Confusion and uncertainty surrounded the New Zealand Company’s land purchases from the time of its first settlement at Port Nicholson (Wellington) in 1840. This contributed to violence between settlers and Māori at Wairau in 1843 and in Hutt Valley in 1846. It came as no surprise when fighting broke out in the company’s second settlement, Whanganui, in 1847. The conflict here also involved longstanding rivalries between upper and lower Whanganui River Māori.
By early 1847 Whanganui was a garrison town. The Rutland Stockade dominated the town’s landscape and its presence angered the upriver leader Tōpine Te Mamaku. In April 1847 tensions increased when a young Māori man was accidentally shot in the face by a British sailor. The murder of Mary Gilfillan and three of her children a few days later created panic in the settlement. Five of those responsible for these killings were captured by lower-river Māori and handed over to the British military. Four were executed. Te Mamaku responded with a blockade of the town. Two months of minor skirmishes followed before the blockade was lifted in July 1847.

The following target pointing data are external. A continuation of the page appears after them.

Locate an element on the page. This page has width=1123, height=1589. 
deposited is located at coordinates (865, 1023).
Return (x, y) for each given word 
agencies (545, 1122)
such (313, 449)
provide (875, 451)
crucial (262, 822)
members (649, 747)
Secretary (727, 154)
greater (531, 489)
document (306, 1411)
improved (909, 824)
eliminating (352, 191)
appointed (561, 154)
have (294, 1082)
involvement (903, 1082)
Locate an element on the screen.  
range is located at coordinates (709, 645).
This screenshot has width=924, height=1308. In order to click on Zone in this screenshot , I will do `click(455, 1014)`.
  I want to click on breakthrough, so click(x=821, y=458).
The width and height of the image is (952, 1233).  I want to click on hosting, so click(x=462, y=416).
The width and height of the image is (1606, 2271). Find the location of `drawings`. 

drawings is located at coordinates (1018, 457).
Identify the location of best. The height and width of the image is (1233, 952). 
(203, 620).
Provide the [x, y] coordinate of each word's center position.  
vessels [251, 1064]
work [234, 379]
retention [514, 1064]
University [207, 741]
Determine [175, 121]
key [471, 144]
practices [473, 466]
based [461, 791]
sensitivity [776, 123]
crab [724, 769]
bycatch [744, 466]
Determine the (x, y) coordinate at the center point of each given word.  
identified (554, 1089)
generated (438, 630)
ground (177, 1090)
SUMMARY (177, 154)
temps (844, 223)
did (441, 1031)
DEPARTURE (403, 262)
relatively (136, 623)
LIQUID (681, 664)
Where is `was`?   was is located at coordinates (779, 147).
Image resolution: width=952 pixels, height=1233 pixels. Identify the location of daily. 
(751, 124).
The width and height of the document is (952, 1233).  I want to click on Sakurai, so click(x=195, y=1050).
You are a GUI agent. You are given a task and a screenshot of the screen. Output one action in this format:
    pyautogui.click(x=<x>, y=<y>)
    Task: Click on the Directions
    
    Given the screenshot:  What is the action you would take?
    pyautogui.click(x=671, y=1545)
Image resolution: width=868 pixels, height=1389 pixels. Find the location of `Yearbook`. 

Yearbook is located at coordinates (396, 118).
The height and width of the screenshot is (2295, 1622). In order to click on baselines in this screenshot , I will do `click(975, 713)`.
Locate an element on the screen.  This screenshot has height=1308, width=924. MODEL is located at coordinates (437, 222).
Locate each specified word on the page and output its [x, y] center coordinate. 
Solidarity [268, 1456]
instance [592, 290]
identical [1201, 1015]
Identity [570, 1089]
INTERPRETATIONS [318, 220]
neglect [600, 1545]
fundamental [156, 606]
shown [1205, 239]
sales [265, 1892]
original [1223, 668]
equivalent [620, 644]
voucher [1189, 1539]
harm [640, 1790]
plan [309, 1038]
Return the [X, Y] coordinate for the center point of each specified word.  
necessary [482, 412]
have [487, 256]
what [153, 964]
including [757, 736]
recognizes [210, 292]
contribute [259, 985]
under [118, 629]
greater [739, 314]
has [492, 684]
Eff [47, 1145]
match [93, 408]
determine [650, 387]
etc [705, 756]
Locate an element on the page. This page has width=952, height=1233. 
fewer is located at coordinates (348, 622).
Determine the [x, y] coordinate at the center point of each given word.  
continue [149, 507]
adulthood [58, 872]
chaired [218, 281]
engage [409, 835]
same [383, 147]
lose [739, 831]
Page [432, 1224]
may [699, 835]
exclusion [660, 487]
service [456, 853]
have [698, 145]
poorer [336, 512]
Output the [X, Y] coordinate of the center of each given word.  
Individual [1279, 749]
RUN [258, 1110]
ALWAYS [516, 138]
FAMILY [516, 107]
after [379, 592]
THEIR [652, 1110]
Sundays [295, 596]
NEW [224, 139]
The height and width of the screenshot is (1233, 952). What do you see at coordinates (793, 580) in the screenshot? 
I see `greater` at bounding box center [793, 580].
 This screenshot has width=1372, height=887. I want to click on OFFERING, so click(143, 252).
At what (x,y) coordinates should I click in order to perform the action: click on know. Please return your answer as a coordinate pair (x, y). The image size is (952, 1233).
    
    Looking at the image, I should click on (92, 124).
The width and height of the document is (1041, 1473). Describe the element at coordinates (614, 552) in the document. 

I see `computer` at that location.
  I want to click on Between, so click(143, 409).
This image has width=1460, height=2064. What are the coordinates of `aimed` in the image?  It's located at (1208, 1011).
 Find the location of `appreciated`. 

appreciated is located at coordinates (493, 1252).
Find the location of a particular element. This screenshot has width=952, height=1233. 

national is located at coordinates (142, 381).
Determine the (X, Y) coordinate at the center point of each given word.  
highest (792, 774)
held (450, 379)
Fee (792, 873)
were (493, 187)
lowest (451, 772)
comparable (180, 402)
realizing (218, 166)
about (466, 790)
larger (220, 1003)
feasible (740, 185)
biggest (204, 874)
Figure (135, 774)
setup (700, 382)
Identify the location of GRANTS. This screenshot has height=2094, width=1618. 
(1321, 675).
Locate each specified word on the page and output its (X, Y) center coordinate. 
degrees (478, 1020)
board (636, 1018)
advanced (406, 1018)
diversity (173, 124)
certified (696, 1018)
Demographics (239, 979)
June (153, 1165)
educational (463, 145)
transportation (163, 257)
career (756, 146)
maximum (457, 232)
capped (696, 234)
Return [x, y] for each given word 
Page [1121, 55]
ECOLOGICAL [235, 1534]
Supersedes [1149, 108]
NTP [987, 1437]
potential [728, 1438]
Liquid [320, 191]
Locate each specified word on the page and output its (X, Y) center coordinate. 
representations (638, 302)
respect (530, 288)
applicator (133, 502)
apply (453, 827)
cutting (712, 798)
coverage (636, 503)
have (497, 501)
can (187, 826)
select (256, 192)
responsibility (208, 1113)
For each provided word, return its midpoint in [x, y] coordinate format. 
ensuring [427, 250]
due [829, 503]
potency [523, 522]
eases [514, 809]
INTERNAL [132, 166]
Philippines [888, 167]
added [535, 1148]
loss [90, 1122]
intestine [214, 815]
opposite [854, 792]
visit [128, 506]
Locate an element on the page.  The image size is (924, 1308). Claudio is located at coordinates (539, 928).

Fresh fighting erupted in 1864 when lower-river Māori resisted the attempts of Pai Mārire disciples to bring the new religion to the Whanganui River. In a decisive battle fought at Moutoa Island in May, those from the lower river inflicted a heavy defeat on the Pai Mārire force. Over the next 12 months the government and its Māori allies mounted a successful campaign to crush the Pai Mārire threat in the region. The policy of land confiscation which followed contributed to the outbreak of Tītokowaru's war in 1868, when once more conflict returned to the Whanganui region.